═════ Records supplied ═════
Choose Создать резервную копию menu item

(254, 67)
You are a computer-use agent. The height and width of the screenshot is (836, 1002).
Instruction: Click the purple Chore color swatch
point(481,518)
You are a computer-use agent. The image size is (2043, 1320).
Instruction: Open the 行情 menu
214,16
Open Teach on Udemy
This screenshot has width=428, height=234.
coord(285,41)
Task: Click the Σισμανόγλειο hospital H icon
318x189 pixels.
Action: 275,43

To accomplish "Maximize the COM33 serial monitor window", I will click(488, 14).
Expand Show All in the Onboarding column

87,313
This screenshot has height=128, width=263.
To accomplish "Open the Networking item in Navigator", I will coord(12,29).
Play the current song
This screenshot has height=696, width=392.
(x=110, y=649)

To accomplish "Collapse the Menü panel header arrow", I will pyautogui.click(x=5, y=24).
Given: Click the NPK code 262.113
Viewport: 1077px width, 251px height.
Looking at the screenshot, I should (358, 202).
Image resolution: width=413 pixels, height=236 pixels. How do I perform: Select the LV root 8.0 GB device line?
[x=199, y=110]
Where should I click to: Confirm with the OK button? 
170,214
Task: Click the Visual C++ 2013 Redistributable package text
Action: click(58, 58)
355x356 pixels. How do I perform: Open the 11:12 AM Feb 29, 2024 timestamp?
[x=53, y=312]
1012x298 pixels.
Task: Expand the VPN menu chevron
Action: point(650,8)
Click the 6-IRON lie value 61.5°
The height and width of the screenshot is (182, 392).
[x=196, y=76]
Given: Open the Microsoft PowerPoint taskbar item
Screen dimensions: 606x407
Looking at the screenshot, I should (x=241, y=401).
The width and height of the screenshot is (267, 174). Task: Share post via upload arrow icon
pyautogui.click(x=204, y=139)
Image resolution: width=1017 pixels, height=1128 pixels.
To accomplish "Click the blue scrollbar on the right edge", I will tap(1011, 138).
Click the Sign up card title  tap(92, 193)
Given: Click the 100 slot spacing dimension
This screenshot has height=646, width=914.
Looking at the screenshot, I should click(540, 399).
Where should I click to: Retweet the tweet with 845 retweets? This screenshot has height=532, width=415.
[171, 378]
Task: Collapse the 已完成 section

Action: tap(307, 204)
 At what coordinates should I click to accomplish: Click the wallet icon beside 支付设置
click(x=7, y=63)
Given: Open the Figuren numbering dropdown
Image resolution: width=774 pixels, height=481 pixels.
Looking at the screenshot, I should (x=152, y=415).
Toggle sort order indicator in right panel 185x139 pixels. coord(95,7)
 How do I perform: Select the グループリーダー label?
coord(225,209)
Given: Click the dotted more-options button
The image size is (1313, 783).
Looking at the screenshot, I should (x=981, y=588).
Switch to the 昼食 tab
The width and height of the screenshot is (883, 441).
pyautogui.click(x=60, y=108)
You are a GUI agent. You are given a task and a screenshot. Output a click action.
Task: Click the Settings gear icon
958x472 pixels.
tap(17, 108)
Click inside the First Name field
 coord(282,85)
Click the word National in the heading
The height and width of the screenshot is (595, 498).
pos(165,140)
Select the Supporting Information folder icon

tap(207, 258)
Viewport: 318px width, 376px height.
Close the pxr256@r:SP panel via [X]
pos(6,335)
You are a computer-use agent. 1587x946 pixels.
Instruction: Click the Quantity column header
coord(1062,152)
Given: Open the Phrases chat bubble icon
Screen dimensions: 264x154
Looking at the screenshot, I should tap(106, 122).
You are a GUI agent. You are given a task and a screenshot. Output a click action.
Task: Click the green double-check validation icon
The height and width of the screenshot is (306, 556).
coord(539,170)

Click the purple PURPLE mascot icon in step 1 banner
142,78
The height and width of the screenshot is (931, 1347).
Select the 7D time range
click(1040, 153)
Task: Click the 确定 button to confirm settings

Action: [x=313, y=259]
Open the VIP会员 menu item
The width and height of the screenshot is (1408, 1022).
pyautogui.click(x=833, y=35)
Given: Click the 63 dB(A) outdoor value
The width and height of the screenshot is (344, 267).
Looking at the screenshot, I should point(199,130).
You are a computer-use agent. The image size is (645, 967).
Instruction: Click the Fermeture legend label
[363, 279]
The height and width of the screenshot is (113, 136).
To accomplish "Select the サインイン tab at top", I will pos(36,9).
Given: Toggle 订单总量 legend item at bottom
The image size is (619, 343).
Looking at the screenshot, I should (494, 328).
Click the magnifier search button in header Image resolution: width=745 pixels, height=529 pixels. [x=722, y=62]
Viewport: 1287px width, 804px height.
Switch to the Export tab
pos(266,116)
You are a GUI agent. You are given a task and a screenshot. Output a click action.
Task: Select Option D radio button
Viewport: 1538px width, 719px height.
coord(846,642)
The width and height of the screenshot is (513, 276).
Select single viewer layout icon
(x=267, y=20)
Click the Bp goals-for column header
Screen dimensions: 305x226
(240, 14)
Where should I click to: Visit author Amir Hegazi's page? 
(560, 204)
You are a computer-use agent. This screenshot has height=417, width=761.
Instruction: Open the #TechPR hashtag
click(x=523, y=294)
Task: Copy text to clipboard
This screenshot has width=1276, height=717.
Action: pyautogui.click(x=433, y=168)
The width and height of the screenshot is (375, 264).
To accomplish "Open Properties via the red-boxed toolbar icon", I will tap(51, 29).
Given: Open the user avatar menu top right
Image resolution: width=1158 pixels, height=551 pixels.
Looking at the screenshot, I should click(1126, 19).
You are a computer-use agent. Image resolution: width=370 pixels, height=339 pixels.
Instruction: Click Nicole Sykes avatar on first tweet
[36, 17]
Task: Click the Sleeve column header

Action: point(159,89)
═════
Given request:
Arrange every line of the items above as a JSON list of strings, with one string per line and blank lines omitted.

Solved exercise:
[
  "Choose Создать резервную копию menu item",
  "(254, 67)",
  "You are a computer-use agent. The height and width of the screenshot is (836, 1002).",
  "Instruction: Click the purple Chore color swatch",
  "point(481,518)",
  "You are a computer-use agent. The image size is (2043, 1320).",
  "Instruction: Open the 行情 menu",
  "214,16",
  "Open Teach on Udemy",
  "This screenshot has width=428, height=234.",
  "coord(285,41)",
  "Task: Click the Σισμανόγλειο hospital H icon",
  "318x189 pixels.",
  "Action: 275,43",
  "To accomplish \"Maximize the COM33 serial monitor window\", I will click(488, 14).",
  "Expand Show All in the Onboarding column",
  "87,313",
  "This screenshot has height=128, width=263.",
  "To accomplish \"Open the Networking item in Navigator\", I will coord(12,29).",
  "Play the current song",
  "This screenshot has height=696, width=392.",
  "(x=110, y=649)",
  "To accomplish \"Collapse the Menü panel header arrow\", I will pyautogui.click(x=5, y=24).",
  "Given: Click the NPK code 262.113",
  "Viewport: 1077px width, 251px height.",
  "Looking at the screenshot, I should (358, 202).",
  "Image resolution: width=413 pixels, height=236 pixels. How do I perform: Select the LV root 8.0 GB device line?",
  "[x=199, y=110]",
  "Where should I click to: Confirm with the OK button? ",
  "170,214",
  "Task: Click the Visual C++ 2013 Redistributable package text",
  "Action: click(58, 58)",
  "355x356 pixels. How do I perform: Open the 11:12 AM Feb 29, 2024 timestamp?",
  "[x=53, y=312]",
  "1012x298 pixels.",
  "Task: Expand the VPN menu chevron",
  "Action: point(650,8)",
  "Click the 6-IRON lie value 61.5°",
  "The height and width of the screenshot is (182, 392).",
  "[x=196, y=76]",
  "Given: Open the Microsoft PowerPoint taskbar item",
  "Screen dimensions: 606x407",
  "Looking at the screenshot, I should (x=241, y=401).",
  "The width and height of the screenshot is (267, 174). Task: Share post via upload arrow icon",
  "pyautogui.click(x=204, y=139)",
  "Image resolution: width=1017 pixels, height=1128 pixels.",
  "To accomplish \"Click the blue scrollbar on the right edge\", I will tap(1011, 138).",
  "Click the Sign up card title  tap(92, 193)",
  "Given: Click the 100 slot spacing dimension",
  "This screenshot has height=646, width=914.",
  "Looking at the screenshot, I should click(540, 399).",
  "Where should I click to: Retweet the tweet with 845 retweets? This screenshot has height=532, width=415.",
  "[171, 378]",
  "Task: Collapse the 已完成 section",
  "Action: tap(307, 204)",
  " At what coordinates should I click to accomplish: Click the wallet icon beside 支付设置",
  "click(x=7, y=63)",
  "Given: Open the Figuren numbering dropdown",
  "Image resolution: width=774 pixels, height=481 pixels.",
  "Looking at the screenshot, I should (x=152, y=415).",
  "Toggle sort order indicator in right panel 185x139 pixels. coord(95,7)",
  " How do I perform: Select the グループリーダー label?",
  "coord(225,209)",
  "Given: Click the dotted more-options button",
  "The image size is (1313, 783).",
  "Looking at the screenshot, I should (x=981, y=588).",
  "Switch to the 昼食 tab",
  "The width and height of the screenshot is (883, 441).",
  "pyautogui.click(x=60, y=108)",
  "You are a GUI agent. You are given a task and a screenshot. Output a click action.",
  "Task: Click the Settings gear icon",
  "958x472 pixels.",
  "tap(17, 108)",
  "Click inside the First Name field",
  " coord(282,85)",
  "Click the word National in the heading",
  "The height and width of the screenshot is (595, 498).",
  "pos(165,140)",
  "Select the Supporting Information folder icon",
  "tap(207, 258)",
  "Viewport: 318px width, 376px height.",
  "Close the pxr256@r:SP panel via [X]",
  "pos(6,335)",
  "You are a computer-use agent. 1587x946 pixels.",
  "Instruction: Click the Quantity column header",
  "coord(1062,152)",
  "Given: Open the Phrases chat bubble icon",
  "Screen dimensions: 264x154",
  "Looking at the screenshot, I should tap(106, 122).",
  "You are a GUI agent. You are given a task and a screenshot. Output a click action.",
  "Task: Click the green double-check validation icon",
  "The height and width of the screenshot is (306, 556).",
  "coord(539,170)",
  "Click the purple PURPLE mascot icon in step 1 banner",
  "142,78",
  "The height and width of the screenshot is (931, 1347).",
  "Select the 7D time range",
  "click(1040, 153)",
  "Task: Click the 确定 button to confirm settings",
  "Action: [x=313, y=259]",
  "Open the VIP会员 menu item",
  "The width and height of the screenshot is (1408, 1022).",
  "pyautogui.click(x=833, y=35)",
  "Given: Click the 63 dB(A) outdoor value",
  "The width and height of the screenshot is (344, 267).",
  "Looking at the screenshot, I should point(199,130).",
  "You are a computer-use agent. The image size is (645, 967).",
  "Instruction: Click the Fermeture legend label",
  "[363, 279]",
  "The height and width of the screenshot is (113, 136).",
  "To accomplish \"Select the サインイン tab at top\", I will pos(36,9).",
  "Given: Toggle 订单总量 legend item at bottom",
  "The image size is (619, 343).",
  "Looking at the screenshot, I should (494, 328).",
  "Click the magnifier search button in header Image resolution: width=745 pixels, height=529 pixels. [x=722, y=62]",
  "Viewport: 1287px width, 804px height.",
  "Switch to the Export tab",
  "pos(266,116)",
  "You are a GUI agent. You are given a task and a screenshot. Output a click action.",
  "Task: Select Option D radio button",
  "Viewport: 1538px width, 719px height.",
  "coord(846,642)",
  "The width and height of the screenshot is (513, 276).",
  "Select single viewer layout icon",
  "(x=267, y=20)",
  "Click the Bp goals-for column header",
  "Screen dimensions: 305x226",
  "(240, 14)",
  "Where should I click to: Visit author Amir Hegazi's page? ",
  "(560, 204)",
  "You are a computer-use agent. This screenshot has height=417, width=761.",
  "Instruction: Open the #TechPR hashtag",
  "click(x=523, y=294)",
  "Task: Copy text to clipboard",
  "This screenshot has width=1276, height=717.",
  "Action: pyautogui.click(x=433, y=168)",
  "The width and height of the screenshot is (375, 264).",
  "To accomplish \"Open Properties via the red-boxed toolbar icon\", I will tap(51, 29).",
  "Given: Open the user avatar menu top right",
  "Image resolution: width=1158 pixels, height=551 pixels.",
  "Looking at the screenshot, I should click(1126, 19).",
  "You are a computer-use agent. Image resolution: width=370 pixels, height=339 pixels.",
  "Instruction: Click Nicole Sykes avatar on first tweet",
  "[36, 17]",
  "Task: Click the Sleeve column header",
  "Action: point(159,89)"
]